▸ **DIRECTIVE**
Duplicate the lines from the line with "Image resolution: width=1690" up to and including the line with "Open the green".
**** RECORDS TO USE ****
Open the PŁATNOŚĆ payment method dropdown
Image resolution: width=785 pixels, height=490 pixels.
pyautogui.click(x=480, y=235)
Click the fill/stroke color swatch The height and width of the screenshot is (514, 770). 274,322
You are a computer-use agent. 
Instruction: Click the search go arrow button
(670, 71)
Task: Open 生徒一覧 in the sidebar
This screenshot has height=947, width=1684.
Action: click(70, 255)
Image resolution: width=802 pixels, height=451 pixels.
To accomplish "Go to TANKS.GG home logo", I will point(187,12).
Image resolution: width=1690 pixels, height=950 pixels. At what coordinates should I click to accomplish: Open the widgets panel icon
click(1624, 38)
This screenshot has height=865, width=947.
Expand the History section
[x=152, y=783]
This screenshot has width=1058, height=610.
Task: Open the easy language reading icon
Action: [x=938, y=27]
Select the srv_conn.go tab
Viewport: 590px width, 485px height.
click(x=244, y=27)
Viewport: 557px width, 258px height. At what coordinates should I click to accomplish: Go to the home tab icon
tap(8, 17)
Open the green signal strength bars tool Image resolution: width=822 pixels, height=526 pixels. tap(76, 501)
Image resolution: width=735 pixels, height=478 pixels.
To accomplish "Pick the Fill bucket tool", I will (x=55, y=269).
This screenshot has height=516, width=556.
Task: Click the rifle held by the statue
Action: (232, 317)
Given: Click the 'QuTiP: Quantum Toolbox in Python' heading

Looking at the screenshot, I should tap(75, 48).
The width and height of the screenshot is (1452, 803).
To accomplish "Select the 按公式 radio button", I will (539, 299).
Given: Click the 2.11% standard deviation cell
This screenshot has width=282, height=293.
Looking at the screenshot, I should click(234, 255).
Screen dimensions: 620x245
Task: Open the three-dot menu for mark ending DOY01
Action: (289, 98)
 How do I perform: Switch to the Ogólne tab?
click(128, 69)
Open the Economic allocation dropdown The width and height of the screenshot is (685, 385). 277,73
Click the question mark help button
****
▸ **ANSWER TO THE EXERCISE**
Image resolution: width=1690 pixels, height=950 pixels. At what coordinates should I click to accomplish: Open the widgets panel icon
click(1624, 38)
This screenshot has height=865, width=947.
Expand the History section
[x=152, y=783]
This screenshot has width=1058, height=610.
Task: Open the easy language reading icon
Action: [x=938, y=27]
Select the srv_conn.go tab
Viewport: 590px width, 485px height.
click(x=244, y=27)
Viewport: 557px width, 258px height. At what coordinates should I click to accomplish: Go to the home tab icon
tap(8, 17)
Open the green signal strength bars tool Image resolution: width=822 pixels, height=526 pixels. tap(76, 501)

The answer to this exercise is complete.